Located roughly 6 km south of San Juan del Sur, out a long dirt road, El Carizal represents a community of about 55 families, totaling approximately 200 people. Most residents are subsistence farmers, spending their days tending to their crops and livestock.
After speaking with several community leaders, it was discovered that firewood has become increasingly scarce in the area immediately surrounding El Carizal. On average, families spend 1-3 hours 2-4 times a week searching for wood to fuel to their cooking fires. As one can imagine, time is valuable in such communities where livelihood rests on your ability to prepare, tend, harvest, and cook all of the family’s food. Not to mention that no one in the community seems to enjoy scouring the hills for firewood!

In addition to the time factor, many Nicaraguan women suffer from respiratory problems caused by cooking over indoor fires. Typically fires are started in the early morning and kept going most of the day in order to prepare meals. Since there are usually no chimneys, the smoke diffuses into the open kitchen space. Upon inspection of numerous homes, it appeared that every kitchen ceiling was coated with a thick layer of soot, sometimes to the point where it was impossible to see the original building material underneath.

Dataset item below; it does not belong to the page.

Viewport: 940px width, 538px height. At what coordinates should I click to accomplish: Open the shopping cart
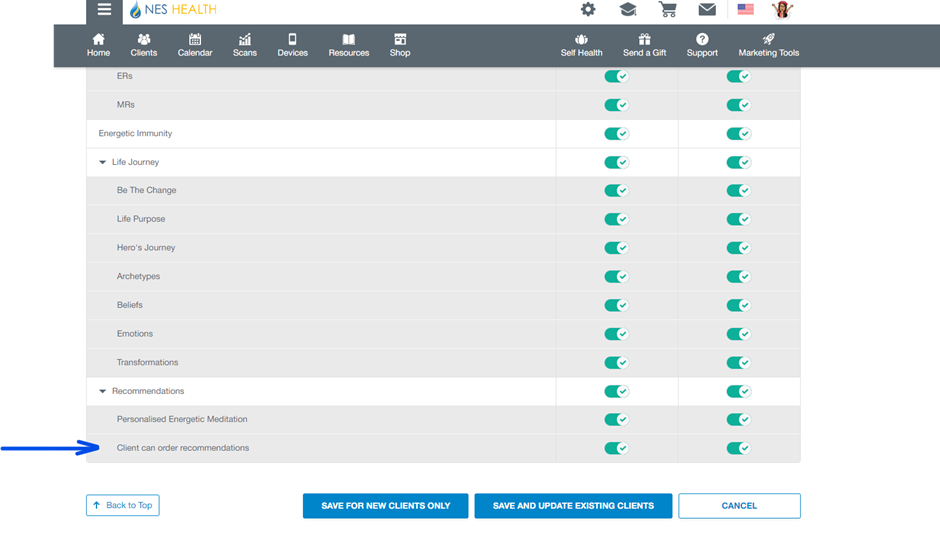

Considering the issues of time and health, Collective Solutions decided to offer several workshops about the design, construction and benefits of using solar ovens. Our first workshop was held at the Carlos Guzman School and was attended by roughly 20 local children and several of their mothers. We went through simple concepts and designs with them and then set about constructing simple panel cookers using recycled cardboard and aluminum foil. The children were very excited about this project as gathering firewood is one of their primary chores. The day closed with a series of cookers built for them to take home as well as a big pot of soup cooked by the sun for everyone to enjoy.

Over the next couple of days, Collective Solutions and Casa Llanta led an additional workshop for the adults of El Carizal and the neighboring communities to construct several larger, more durable solar ovens for communal use. Over the 2 days, roughly 25 adults attended classroom sessions as well as participated in the hands-on construction of 4 large plywood ovens. To demonstrate the various materials options, the ovens were constructed with varying combinations of wood, glass, scrap metal, foil, recycled beer cans, and Styrofoam. These ovens will be distributed on a rotating lending program between families over the next few months. Based on the enthusiasm of some of the participants, we speculate that there will be more ovens built over the near future.

Collective Solutions and Casa Llanta will be working with the families of El Carizal to manage the follow up of this project.